Collected data entries >>
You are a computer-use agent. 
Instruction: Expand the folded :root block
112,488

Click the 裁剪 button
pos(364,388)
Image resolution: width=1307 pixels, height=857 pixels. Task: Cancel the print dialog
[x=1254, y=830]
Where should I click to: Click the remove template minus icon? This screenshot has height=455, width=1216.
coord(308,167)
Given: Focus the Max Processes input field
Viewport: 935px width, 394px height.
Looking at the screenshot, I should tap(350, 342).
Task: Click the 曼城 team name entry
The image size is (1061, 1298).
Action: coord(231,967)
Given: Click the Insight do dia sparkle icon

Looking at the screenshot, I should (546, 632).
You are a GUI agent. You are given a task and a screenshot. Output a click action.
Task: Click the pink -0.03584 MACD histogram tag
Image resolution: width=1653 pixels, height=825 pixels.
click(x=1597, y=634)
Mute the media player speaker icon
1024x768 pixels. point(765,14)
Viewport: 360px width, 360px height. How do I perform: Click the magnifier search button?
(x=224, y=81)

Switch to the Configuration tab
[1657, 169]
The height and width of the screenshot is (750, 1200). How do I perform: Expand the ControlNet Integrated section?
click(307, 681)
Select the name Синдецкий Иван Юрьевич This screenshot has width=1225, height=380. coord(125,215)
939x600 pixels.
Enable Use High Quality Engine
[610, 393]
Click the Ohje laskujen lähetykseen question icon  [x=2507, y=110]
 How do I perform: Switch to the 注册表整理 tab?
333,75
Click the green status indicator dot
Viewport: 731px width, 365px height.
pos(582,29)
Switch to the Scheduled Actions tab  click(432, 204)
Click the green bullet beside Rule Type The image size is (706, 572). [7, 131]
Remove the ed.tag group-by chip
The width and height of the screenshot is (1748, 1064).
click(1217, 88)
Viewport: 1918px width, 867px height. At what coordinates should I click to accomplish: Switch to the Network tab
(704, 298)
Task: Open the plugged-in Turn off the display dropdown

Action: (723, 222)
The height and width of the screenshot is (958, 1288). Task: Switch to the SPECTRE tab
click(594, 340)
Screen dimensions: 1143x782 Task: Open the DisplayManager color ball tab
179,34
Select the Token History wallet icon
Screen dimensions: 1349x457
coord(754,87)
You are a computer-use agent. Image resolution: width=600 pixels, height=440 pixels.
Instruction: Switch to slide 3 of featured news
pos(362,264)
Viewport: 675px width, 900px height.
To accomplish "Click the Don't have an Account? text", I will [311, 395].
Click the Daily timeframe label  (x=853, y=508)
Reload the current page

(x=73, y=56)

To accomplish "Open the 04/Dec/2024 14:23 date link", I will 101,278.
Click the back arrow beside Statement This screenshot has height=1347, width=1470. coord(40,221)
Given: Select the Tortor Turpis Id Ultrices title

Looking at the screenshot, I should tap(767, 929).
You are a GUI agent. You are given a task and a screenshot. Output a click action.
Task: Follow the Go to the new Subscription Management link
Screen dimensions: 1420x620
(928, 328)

Exercise instructions >> From the entries above, restate word for word the lines from the line containing "Screen dimensions: 1143x782" to the line containing "You are a computer-use agent. Image", both ends included, and nothing more.

Result >>
Screen dimensions: 1143x782 Task: Open the DisplayManager color ball tab
179,34
Select the Token History wallet icon
Screen dimensions: 1349x457
coord(754,87)
You are a computer-use agent. Image resolution: width=600 pixels, height=440 pixels.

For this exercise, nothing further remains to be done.